Così al neo-segretario non resta che archiviarla la ‘non sconfitta’ in Basilicata e convocare la sua prima direzione per domani al Nazareno dove chiederà – senza streaming – un mandato chiaro sulle alleanze, in vista di Europee, Piemonte e amministrative del 26 maggio, e proverà a fare un bilancio del voto lucano, arrivato ad appena una settimana dalla sua proclamazione dell’Ergife.

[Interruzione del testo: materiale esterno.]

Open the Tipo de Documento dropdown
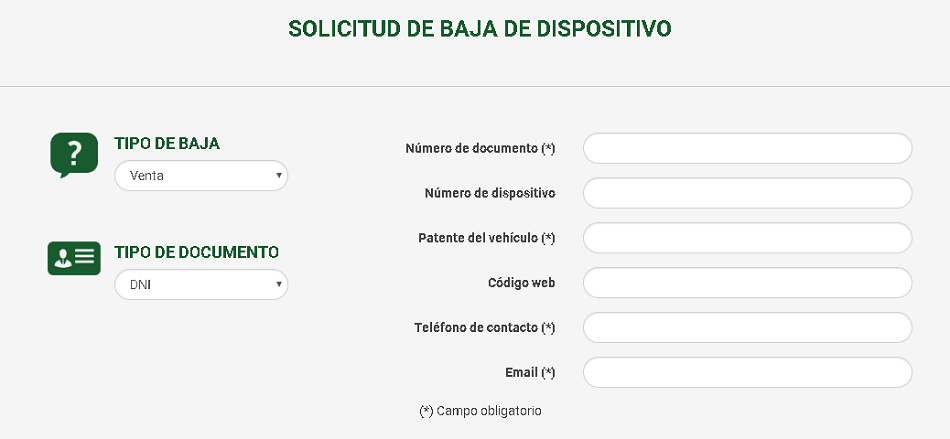The height and width of the screenshot is (439, 950). pyautogui.click(x=201, y=285)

Risultato che arriva dopo altre cinque test regionali falliti, e che ovviamente non può ricadere sulla gestione appena partita, è figlio innegabile della debolezza del brand Pd, che a forza di essere nascosto tra le liste di questo embrionale (o terminale?) centrosinistra diffuso, rischia di costituire il vero problema della “lista nuova” con “un programma di un grande rinnovamento” che vuole Zingaretti.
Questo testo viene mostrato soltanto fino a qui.